下面用一个简单的github上的代码实现(原地址:https://github.com/FelixMohr/Deep-learning-with-Python/blob/master/VAE.ipynb)来理解:
这段代码目的是生成和MNIST中不一样的手写图像,而首先要做的先对MNIST中的数据进行编码,然后定义一个正态分布便于解码时得出我们期望生成的结果,即在解码时从该分布中随机采样得到“伪造”的图像。
import tensorflow as tf
import numpy as np
import matplotlib.pyplot as plt
from tensorflow.examples.tutorials.mnist import input_data
mnist = input_data.read_data_sets('MNIST_data')#28*28的单色道图像数据
tf.reset_default_graph()
batch_size = 64
X_in = tf.placeholder(dtype=tf.float32, shape=[None, 28, 28], name='X')

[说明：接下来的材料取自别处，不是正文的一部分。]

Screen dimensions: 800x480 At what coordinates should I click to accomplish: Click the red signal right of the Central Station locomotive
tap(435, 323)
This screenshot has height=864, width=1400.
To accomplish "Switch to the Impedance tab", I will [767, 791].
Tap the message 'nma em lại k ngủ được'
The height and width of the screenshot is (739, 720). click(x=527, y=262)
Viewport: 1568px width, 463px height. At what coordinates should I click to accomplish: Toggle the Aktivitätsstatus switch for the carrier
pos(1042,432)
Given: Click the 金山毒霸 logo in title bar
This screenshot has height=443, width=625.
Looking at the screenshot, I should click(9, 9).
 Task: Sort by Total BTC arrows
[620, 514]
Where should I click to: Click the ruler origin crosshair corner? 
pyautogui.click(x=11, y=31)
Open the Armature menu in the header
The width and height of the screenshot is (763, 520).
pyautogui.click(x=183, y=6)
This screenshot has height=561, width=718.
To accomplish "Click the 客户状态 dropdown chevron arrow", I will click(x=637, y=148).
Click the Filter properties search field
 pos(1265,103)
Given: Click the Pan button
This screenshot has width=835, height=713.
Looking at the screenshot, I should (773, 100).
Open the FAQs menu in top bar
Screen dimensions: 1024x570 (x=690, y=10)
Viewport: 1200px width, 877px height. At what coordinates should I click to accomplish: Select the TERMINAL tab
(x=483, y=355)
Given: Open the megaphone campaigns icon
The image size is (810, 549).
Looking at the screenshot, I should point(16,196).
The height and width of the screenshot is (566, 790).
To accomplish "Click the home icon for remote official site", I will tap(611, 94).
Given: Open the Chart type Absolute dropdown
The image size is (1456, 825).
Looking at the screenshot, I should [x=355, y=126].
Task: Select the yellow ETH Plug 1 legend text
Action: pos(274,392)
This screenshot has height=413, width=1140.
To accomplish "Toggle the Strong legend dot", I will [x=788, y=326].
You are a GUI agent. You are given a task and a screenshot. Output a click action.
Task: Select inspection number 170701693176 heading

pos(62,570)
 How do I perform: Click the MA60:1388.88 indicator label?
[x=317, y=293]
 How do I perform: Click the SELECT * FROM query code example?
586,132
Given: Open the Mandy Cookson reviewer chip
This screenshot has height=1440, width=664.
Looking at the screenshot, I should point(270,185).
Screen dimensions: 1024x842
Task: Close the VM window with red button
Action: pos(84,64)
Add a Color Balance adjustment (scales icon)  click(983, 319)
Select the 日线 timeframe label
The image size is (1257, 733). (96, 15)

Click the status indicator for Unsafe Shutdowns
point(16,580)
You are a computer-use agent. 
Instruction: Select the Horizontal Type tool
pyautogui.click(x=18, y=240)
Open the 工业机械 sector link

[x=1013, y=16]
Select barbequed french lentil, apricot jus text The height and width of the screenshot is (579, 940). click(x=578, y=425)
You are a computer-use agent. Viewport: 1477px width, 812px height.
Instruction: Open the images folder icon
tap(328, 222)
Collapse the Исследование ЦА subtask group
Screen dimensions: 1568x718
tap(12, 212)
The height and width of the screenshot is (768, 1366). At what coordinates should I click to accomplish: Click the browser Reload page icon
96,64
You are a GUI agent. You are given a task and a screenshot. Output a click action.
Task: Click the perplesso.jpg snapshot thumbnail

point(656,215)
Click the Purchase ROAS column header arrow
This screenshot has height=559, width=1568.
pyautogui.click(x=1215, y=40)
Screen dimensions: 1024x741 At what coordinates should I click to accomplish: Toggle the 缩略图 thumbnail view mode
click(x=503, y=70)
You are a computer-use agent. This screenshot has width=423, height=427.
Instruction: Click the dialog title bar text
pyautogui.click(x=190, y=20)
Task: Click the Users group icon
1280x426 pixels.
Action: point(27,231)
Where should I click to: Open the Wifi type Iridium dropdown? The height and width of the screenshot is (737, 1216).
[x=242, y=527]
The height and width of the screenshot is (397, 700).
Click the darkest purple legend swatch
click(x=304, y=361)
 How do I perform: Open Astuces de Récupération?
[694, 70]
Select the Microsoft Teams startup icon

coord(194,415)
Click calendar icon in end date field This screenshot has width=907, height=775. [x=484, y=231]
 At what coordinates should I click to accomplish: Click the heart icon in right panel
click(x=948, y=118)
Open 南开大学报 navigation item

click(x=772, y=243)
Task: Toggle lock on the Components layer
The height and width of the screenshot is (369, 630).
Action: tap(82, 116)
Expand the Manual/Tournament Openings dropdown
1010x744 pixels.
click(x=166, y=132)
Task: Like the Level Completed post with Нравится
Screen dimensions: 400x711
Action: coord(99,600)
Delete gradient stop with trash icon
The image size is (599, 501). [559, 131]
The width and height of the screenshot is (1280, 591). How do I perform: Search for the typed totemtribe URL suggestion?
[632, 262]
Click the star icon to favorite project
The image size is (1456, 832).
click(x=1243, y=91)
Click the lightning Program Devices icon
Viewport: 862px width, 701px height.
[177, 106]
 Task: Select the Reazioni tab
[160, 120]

Y = tf.placeholder(dtype=tf.float32, shape=[None, 28, 28], name='Y')
Y_flat = tf.reshape(Y, shape=[-1, 28 * 28])#用于计算损失函数
keep_prob = tf.placeholder(dtype=tf.float32, shape=(), name='keep_prob')#dropout比率
dec_in_channels = 1
n_latent = 8
reshaped_dim = [-1, 7, 7, dec_in_channels]
inputs_decoder = 49 * dec_in_channels // 2
def lrelu(x, alpha=0.3):#自定义Leaky ReLU函数使效果更好
return tf.maximum(x, tf.multiply(x, alpha))
#编码
def encoder(X_in, keep_prob):
activation = lrelu
with tf.variable_scope("encoder", reuse=None):
X = tf.reshape(X_in, shape=[-1, 28, 28, 1])
x = tf.layers.conv2d(X, filters=64, kernel_size=4, strides=2, padding='same', activation=activation)
x = tf.nn.dropout(x, keep_prob)
x = tf.layers.conv2d(x, filters=64, kernel_size=4, strides=2, padding='same', activation=activation)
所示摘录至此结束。